Join Professor Durba Mitra of Harvard University for a discussion of her work Indian Sex Life: Sexuality and the Colonial Origins of Modern Social Thought. CGT member Yasmine Ergas will moderate the seminar. Bringing together vast archival materials from diverse disciplines, Mitra reveals that deviant female sexuality was critical to debates about social progress and exclusion, caste domination, marriage, widowhood and inheritance, women’s performance, the trafficking of girls, abortion and infanticide, industrial and domestic labor, indentured servitude, and ideologies about the dangers of Muslim sexuality.

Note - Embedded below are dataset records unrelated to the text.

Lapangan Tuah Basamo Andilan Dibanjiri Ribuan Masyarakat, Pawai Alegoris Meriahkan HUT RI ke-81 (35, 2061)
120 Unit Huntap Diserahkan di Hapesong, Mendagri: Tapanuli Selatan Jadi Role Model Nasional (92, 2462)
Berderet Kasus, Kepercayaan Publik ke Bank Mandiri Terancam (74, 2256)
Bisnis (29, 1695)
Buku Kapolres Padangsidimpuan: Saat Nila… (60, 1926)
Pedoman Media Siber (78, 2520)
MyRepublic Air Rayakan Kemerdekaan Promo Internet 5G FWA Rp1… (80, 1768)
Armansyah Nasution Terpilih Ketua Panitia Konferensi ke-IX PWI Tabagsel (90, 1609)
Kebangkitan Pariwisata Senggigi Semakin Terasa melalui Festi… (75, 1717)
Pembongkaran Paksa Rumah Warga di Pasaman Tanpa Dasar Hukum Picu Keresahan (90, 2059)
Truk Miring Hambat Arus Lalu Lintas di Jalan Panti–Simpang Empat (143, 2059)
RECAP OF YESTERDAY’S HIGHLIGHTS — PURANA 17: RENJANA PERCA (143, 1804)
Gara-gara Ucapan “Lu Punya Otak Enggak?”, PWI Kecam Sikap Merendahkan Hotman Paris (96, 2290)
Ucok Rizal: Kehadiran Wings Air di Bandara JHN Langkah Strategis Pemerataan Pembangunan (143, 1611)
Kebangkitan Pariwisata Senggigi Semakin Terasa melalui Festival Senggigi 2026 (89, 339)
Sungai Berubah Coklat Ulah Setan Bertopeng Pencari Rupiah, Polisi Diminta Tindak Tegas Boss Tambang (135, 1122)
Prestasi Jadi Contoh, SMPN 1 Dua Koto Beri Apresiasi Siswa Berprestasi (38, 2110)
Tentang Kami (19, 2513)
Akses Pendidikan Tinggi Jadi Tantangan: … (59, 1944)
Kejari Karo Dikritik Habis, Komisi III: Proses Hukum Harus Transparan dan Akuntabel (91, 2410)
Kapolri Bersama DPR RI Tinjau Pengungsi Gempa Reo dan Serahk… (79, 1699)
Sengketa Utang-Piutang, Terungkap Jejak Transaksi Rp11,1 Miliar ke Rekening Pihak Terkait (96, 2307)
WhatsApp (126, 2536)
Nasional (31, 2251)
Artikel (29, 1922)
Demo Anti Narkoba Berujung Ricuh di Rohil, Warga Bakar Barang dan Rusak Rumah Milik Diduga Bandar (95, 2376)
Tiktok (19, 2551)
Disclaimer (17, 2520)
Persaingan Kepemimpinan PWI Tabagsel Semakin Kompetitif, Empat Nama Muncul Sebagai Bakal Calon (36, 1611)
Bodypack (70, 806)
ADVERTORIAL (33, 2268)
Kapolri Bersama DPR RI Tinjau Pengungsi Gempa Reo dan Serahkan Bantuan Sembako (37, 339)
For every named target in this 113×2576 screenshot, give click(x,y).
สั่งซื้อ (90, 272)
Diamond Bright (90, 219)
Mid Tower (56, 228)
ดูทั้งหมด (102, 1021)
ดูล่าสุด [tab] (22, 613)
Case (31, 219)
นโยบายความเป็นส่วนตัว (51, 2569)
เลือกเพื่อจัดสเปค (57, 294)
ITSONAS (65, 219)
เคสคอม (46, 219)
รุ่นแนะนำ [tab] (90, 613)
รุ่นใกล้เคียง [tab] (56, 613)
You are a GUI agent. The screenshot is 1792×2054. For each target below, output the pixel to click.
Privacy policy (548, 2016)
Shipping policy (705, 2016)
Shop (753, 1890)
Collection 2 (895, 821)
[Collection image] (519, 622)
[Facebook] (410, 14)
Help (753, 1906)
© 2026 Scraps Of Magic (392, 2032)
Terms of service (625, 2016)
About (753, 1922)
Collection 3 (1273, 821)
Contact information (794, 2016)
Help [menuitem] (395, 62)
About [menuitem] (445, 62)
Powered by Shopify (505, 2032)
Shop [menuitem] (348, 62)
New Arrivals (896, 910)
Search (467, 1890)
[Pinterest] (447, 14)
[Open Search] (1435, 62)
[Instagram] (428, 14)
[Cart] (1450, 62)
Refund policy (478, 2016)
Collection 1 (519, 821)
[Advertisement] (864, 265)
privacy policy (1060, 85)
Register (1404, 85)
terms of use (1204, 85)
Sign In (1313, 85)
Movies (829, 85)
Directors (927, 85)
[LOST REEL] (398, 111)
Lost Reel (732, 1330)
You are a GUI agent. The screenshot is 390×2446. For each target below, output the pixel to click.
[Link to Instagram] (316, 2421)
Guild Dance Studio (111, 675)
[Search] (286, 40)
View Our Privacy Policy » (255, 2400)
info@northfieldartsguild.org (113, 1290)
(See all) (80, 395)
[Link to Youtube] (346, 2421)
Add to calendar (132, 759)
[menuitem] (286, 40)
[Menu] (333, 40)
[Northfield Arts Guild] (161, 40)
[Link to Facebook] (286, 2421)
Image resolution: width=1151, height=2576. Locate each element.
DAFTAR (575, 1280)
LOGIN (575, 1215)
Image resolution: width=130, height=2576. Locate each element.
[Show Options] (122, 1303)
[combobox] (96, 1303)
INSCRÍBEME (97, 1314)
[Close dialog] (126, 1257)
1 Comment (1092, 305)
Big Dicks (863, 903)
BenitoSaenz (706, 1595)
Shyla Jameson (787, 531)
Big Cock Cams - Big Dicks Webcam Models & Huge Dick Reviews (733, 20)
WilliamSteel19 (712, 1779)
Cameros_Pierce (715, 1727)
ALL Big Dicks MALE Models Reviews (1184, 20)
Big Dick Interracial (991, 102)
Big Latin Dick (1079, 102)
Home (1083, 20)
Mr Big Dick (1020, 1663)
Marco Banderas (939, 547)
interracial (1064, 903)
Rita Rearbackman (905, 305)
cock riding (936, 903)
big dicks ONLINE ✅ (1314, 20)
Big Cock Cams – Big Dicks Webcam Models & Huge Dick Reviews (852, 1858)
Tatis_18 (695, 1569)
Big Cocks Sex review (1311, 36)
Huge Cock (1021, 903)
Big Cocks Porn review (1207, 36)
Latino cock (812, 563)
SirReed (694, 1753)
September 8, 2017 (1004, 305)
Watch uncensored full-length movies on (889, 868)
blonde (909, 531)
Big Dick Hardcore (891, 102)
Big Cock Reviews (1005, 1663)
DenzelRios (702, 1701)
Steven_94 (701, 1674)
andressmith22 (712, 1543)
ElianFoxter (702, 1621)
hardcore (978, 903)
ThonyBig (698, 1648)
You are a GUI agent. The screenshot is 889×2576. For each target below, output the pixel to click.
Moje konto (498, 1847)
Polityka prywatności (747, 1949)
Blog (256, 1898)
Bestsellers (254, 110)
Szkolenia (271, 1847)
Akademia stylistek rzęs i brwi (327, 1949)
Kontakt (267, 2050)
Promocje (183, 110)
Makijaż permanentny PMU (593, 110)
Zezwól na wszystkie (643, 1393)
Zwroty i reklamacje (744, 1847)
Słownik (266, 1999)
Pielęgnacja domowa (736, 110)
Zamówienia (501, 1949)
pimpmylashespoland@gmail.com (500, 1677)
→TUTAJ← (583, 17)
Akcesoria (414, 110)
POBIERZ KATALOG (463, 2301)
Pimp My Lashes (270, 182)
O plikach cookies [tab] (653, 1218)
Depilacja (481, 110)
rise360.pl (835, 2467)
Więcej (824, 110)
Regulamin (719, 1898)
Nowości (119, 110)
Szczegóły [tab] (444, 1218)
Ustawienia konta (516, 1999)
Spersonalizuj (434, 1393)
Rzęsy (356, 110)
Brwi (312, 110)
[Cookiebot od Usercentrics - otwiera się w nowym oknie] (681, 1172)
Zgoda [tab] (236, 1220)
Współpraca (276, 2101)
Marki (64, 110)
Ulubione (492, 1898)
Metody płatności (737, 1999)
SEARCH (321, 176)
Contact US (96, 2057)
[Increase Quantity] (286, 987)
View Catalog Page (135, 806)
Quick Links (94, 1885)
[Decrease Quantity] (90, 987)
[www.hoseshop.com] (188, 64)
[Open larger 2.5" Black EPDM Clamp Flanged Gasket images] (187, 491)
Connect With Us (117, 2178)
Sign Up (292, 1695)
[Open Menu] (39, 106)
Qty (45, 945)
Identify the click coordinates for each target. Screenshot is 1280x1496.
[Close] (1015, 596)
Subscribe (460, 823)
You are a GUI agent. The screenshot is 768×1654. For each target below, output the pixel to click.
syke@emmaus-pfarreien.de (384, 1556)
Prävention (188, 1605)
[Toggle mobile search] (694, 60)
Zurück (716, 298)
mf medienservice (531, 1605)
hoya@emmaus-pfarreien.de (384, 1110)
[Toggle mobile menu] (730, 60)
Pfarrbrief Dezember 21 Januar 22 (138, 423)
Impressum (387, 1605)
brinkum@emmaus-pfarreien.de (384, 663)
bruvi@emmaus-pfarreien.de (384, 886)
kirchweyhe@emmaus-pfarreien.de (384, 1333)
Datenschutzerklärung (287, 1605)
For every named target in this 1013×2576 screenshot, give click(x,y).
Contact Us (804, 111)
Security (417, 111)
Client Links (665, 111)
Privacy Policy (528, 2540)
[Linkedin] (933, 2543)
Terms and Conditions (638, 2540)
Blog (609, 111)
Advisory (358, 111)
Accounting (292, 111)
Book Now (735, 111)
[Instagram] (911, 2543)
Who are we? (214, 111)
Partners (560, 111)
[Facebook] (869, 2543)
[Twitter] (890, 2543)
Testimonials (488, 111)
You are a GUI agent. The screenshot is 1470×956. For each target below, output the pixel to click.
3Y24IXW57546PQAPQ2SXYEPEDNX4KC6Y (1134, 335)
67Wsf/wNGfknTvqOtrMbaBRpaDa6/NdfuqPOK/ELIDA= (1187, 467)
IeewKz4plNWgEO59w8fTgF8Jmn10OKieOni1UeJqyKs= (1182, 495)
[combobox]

Thank you to our outreach partners:
The South Asia Institute at Columbia University
The Institute for Research on Women, Gender, and Sexuality at Columbia University
About the Speaker
Durba Mitra is Assistant Professor of Women, Gender, and Sexuality and Carol K. Pforzheimer Assistant Professor at the Radcliffe Institute at Harvard University. Mitra works at the intersection of feminist and queer studies. Her research and teaching focus on the history of sexuality, the history of science and epistemology, and gender and feminist thought in South Asia and the colonial and postcolonial world. Mitra’s book, Indian Sex Life: Sexuality and the Colonial Origins of Modern Social Thought (Princeton University Press, 2020), demonstrates how ideas of deviant female sexuality became foundational to modern social thought. Her current research explores the history of Third World feminist theory and South-South solidarity movements. Mitra is a faculty associate of the Weatherhead Center for International Affairs and is on the Asia Center Council at Harvard. She is a member of the editorial board of the journal Signs, incoming editor of “Books in Brief” for GLQ: Journal of Gay and Lesbian Studies, and a contributing editor for Comparative Studies of South Asia, Africa, and the Middle East.
Mitra is a recipient of the 2019 Roslyn Abramson Award for Excellence in Undergraduate Teaching at Harvard, which recognizes teachers for “excellence and sensitivity in teaching undergraduates,” and the 2020 Star Family Prize for Excellence in Faculty Advising.
Mitra is a founding member of xpMethod: Group for Experimental Methods in Humanistic Research, where she is the moderator for the GenderSex Collective. She co-organizes the “Architectures of Knowledge” workshops, which has led to collaborative research projects on digital archives in Mumbai, India and Lahore, Pakistan.